* **DOCUMENT SEGMENT**

....

Of course, other settings can be performed. It shall be noted that
the foreground in the first edge image obtained in the step S1
needs to be represented with the same value as the foreground in
the binary image obtained in the step S2 so that the foreground in
the first edge image can be merged with the foreground in the
binary image in the step S3. FIG. 4 illustrates an example of the
binary image.
[0059] Since there is always a significant difference among three
R, G and B channels of a color pixel, a light color pixel difficult
to extract in the step S1 can be extracted in the step S2. Also
since the non-uniformity of color channels is utilized in the step
S2, black, white and gray pixels will be difficult to process.
Thus, primarily the black, white and gray pixels are processed
using the edge information in the step S1. As can be apparent, a
better effect of extracting the regions as a whole can be achieved
using both the color and edge information.
[0060] In the step S3, the first edge image and the binary image
are merged to obtain a second edge image.
[0061] Particularly, if at least one of corresponding pixels in the
first edge image and the binary image is a specific pixel (the
foreground), the corresponding pixel in the second edge image will
be determined as the specific pixel; otherwise, that is, if none of
corresponding pixels in the first edge image and the binary image
is a specific pixel (the foreground), the corresponding pixel in
the second edge image will be determined as a non-specific pixel
(the background).
[0062] Particularly, if the foreground in the first edge image and
the binary image is represented as 0 (black), an AND operation will
be performed on the values of the corresponding pixels in the first
edge image and the binary image. If the foreground in the first
edge image and the binary image is represented as 1 (white), an OR
operation will be performed on the values of the corresponding
pixels in the first edge image and the binary image. The second
edge image is generated as a result of the AND operation/OR
operation. FIG. 5 illustrates an example of the second edge
image
[0063] After the step S3 is performed, the specific region can be
extracted based upon the second edge image (step S4).
[0064] In the step S4, the specific region is determined according
to the second edge image.
[0065] It shall be noted that according to a preferred embodiment,
a third edge image can be further generated based upon the second
edge image, and then the step S4 can be performed on the third edge
image to thereby improve the effect of the process.
[0066] The third edge image can be obtained by connecting local
isolated pixels in the second edge image.
[0067] These local isolated pixels appear because some color zone
is doped with a white background so that the pixels extracted in
the step S2 above may be incomplete, thus resulting in the local
isolated pixels. Actually, said color zone shall be extracted as a
whole, so the local isolated pixels need to be connected into the
foreground zone.
[0068] Particularly, the second edge image can be scanned using a
connection template, e.g., a 5.times.5 template. If the number of
specific pixels (the foreground) in the template is above a
predetermined connection threshold, then a pixel corresponding to
the center of the connection template will also be set as a
specific pixel (the foreground). Of course, the 5.times.5 template
is merely an example. The connection threshold can be set flexibly
by those skilled in the art so that the local pixels in the second
edge image can be connected together to obtain the third edge
image.

....

* **WHAT YOU NEED TO DO**
In the passage on merging edge and binary images, which operation is applied to corresponding pixels when the foreground is represented as 1 (white)?

* **GIVEN MATERIAL**
....

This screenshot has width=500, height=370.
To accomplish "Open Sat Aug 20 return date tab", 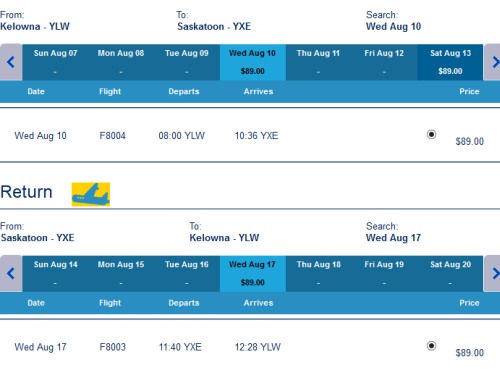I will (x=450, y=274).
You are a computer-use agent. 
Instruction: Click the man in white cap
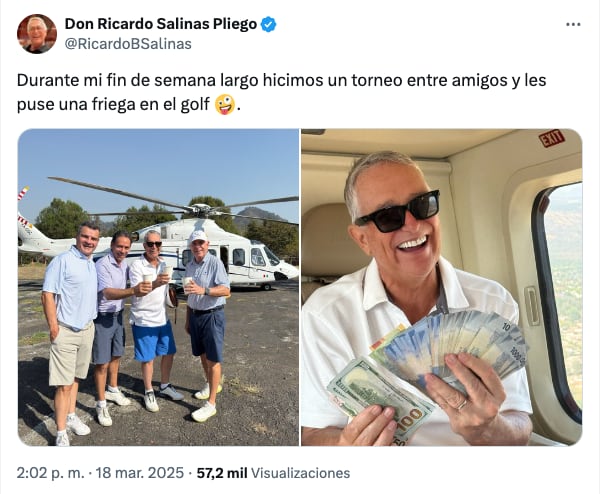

....

* **WRITTEN REPLY**
An OR operation is performed on the values of the corresponding pixels in the first edge image and the binary image.